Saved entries
* * * * * * *
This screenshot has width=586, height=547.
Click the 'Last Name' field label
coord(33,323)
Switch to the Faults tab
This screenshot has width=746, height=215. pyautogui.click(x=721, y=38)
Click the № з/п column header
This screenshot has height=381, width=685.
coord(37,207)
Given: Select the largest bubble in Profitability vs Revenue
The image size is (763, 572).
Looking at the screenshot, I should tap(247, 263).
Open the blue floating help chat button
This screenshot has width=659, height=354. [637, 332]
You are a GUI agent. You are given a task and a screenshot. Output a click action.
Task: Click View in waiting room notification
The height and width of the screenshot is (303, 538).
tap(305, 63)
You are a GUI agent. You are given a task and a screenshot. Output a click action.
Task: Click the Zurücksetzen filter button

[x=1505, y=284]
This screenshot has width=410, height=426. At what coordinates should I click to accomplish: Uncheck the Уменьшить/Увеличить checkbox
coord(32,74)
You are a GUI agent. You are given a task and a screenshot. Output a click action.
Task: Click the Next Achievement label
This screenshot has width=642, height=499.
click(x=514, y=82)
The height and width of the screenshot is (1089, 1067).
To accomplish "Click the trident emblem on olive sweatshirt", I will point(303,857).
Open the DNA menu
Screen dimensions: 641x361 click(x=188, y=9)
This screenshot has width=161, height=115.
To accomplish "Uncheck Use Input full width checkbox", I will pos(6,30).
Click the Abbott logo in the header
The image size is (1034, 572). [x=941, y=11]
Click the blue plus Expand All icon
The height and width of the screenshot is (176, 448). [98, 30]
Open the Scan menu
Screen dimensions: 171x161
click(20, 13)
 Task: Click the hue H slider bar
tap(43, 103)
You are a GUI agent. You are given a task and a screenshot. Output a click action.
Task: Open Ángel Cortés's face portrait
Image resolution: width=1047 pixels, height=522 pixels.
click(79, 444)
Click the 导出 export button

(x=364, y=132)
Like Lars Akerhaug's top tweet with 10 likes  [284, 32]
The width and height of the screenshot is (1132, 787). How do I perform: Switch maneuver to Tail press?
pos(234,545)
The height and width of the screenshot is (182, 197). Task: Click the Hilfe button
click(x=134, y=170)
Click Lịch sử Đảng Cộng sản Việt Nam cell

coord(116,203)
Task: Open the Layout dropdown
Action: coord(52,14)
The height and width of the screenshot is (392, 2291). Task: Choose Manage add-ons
* * * * * * *
[INSTRUCTIONS FOR THE TASK]
If the word "will" appears in a line above, copy that line.

[REPLY TO THE EXERCISE]
To accomplish "Click the trident emblem on olive sweatshirt", I will point(303,857).
To accomplish "Uncheck Use Input full width checkbox", I will pos(6,30).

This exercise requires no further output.